Provided records
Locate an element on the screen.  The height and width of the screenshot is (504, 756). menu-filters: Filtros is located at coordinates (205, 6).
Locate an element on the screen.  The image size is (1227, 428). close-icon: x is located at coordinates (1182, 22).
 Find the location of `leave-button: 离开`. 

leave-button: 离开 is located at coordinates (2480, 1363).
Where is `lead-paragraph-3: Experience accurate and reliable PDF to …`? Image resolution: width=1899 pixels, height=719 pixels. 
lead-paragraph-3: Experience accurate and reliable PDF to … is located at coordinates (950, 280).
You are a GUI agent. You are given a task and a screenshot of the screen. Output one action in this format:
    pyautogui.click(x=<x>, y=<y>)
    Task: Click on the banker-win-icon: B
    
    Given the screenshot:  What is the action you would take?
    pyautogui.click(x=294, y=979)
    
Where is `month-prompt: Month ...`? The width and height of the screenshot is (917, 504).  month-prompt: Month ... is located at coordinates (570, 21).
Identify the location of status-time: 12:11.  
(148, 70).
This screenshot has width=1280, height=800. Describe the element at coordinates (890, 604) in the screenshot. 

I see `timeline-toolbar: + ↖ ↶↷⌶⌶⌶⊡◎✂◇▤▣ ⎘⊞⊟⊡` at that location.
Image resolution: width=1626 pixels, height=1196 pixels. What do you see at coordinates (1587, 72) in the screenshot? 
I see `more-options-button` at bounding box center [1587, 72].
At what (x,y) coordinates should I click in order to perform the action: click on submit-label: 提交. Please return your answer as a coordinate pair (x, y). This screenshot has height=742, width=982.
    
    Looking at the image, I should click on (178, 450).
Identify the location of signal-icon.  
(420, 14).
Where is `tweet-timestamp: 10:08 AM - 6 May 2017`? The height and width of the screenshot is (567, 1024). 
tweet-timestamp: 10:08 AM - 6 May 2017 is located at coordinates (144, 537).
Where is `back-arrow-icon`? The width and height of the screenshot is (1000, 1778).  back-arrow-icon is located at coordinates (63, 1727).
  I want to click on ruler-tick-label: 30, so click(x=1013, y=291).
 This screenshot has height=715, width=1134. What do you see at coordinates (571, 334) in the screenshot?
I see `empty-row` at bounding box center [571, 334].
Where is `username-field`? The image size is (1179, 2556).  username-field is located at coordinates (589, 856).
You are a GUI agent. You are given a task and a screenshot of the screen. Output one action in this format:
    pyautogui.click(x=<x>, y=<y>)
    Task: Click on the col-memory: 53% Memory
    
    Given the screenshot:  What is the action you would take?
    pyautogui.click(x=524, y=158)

Request
Express everything from the start of the items down to the line containing "leave-button: 离开 is" as a JSON list of strings, one string per line, omitting blank lines.

Answer to this exercise
[
  "Locate an element on the screen.  The height and width of the screenshot is (504, 756). menu-filters: Filtros is located at coordinates (205, 6).",
  "Locate an element on the screen.  The image size is (1227, 428). close-icon: x is located at coordinates (1182, 22).",
  " Find the location of `leave-button: 离开`. ",
  "leave-button: 离开 is located at coordinates (2480, 1363)."
]